[Opening Data for processing section]

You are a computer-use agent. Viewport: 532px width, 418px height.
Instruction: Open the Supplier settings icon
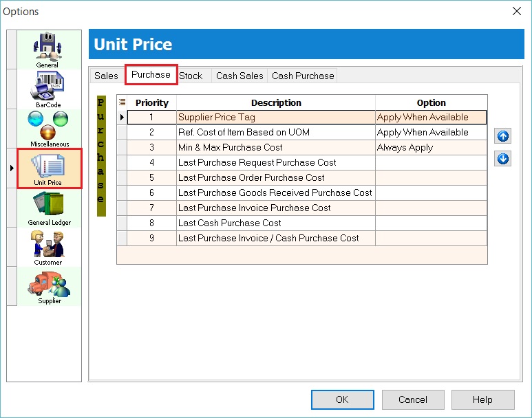49,286
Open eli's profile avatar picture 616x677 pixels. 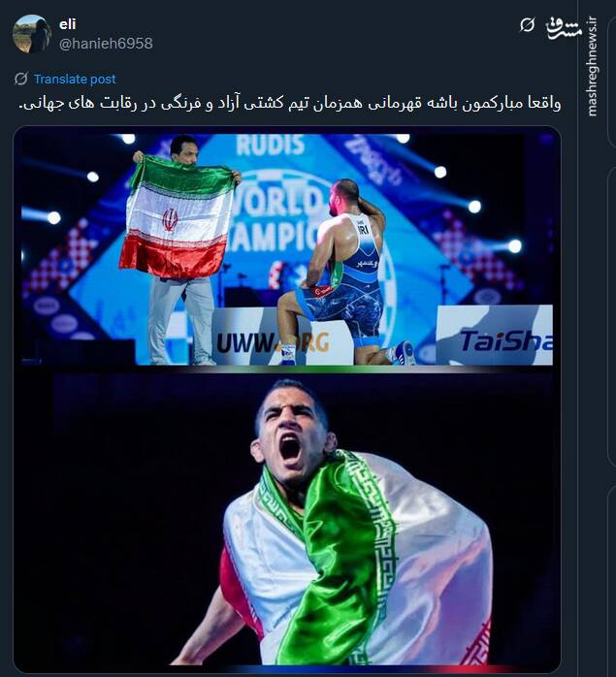point(32,34)
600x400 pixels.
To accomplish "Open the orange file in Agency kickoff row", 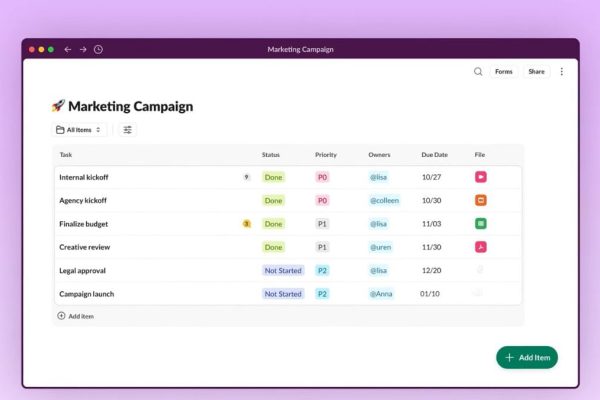I will click(480, 200).
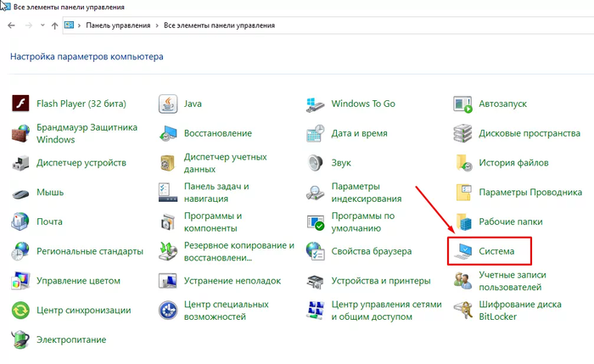Expand the Панель управления breadcrumb chevron
Screen dimensions: 594x364
(x=158, y=25)
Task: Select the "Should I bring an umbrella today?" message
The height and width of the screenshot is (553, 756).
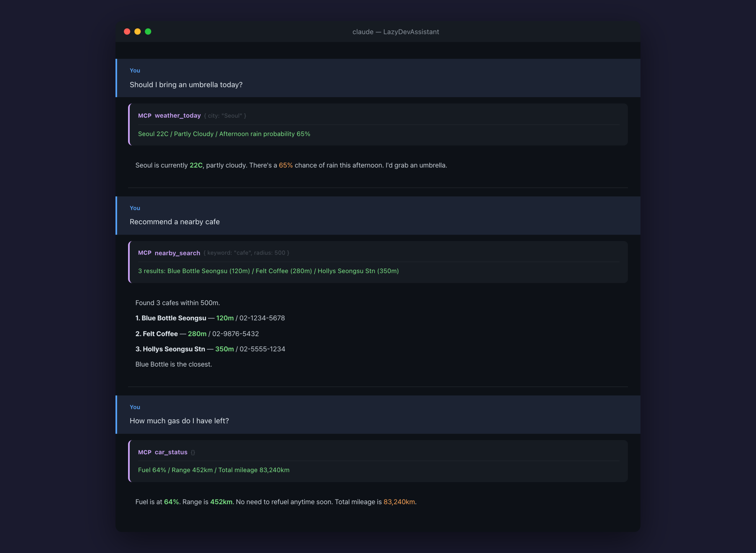Action: [x=186, y=85]
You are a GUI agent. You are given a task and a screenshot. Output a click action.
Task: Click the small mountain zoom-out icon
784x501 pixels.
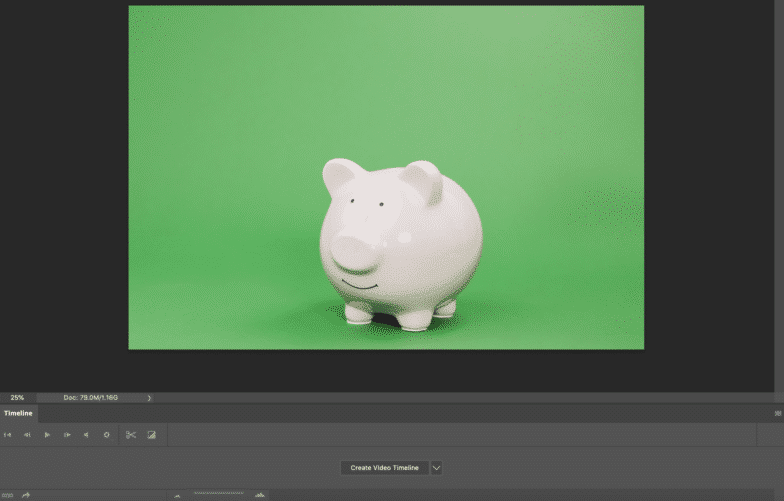tap(177, 495)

[Closing Data for processing section]

Problem — In the records above, find each line that holds the word "agent"; copy all such lines.

Your response —
You are a computer-use agent. Viewport: 532px width, 418px height.
You are a GUI agent. You are given a task and a screenshot. Output a click action.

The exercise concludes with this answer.